完全に停車すると、空気の抜けるような音を出して電車の扉が開かれた。帽子を目深にかぶった黒髪の少女が、足元に気をつけながらそろりと降りてくる。縁の太い眼鏡はかけているけれど、マスクは着けていない。完全防備ではない、というのがなんというか笑えてしまった。
地味なコーディネートというのも、想像通りだった。かといって洒落ていないのかというとそういうわけではなく、いわば路傍に咲くシロツメクサのようなそんな雰囲気。
忘れ物がないか背負っていた鞄とキャリーケースを確認してから、少女はやっと周囲に目を向けた。
駅のホームはがらんどうで、自分と彼女しかいなかった。だから視線は必然的に自分に向けられる。
「……ぇ」
少女は、ぽかんと口を開いて目を真ん丸にした。
その反応で、自分のことを忘れていないのがわかって安心する。たった一度会ったきりだから、正直不安だったのだ。
目の前が光景を信じられない、と言わんばかりに目をこするほどだろうか、とは思う。この再会は彼女からすれば予想できたことのはずなのだ。俺とは三年間関わりがなかったけれど、妹とは密接な関係を築いていたのだから。
「ひさしぶり」
「ひ、ひさしぶりっ」
聴き慣れた声だが、緊張で少し上ずっていた。
少しだけ背が伸びただろうか。表情も三年前と比べて前向きで明るく、しかし、大人っぽさも増している。

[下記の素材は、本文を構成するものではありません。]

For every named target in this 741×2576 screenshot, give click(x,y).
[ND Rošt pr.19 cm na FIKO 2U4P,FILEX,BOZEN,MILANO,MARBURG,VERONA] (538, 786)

「よ、よかったぁ……忘れられていたらどうしようかと思ってたんだ」
でも、あんまり変わっていない。
どれだけ浮世離れした容姿でも、どれだけ活躍していても、周りがどれだけ彼女のことを褒めそやしても、彼女の本質たる平凡さは欠いていない。
だから、思わず笑った。
「なんだよそれ。普通俺が懸念することだろ、それって」
さきほどまで安堵していたが、すぐにすねたように頬を膨らませる。
「笑うことないじゃんっ、ほんとに不安だったんだからぁ」
だって、笑うしかない。
――これが、今世界中をにぎわせる『藍沢ひなぎ』の自然体な姿なんて誰が思おうか。
露出が少ないから、彼女に近しい人しか知らない秘密だろう。
それをなぜ自分が知っているのか。
それは三年前に、ひなぎの好きだった歌手が浮花川で事故死してしまったことがきっかけだった。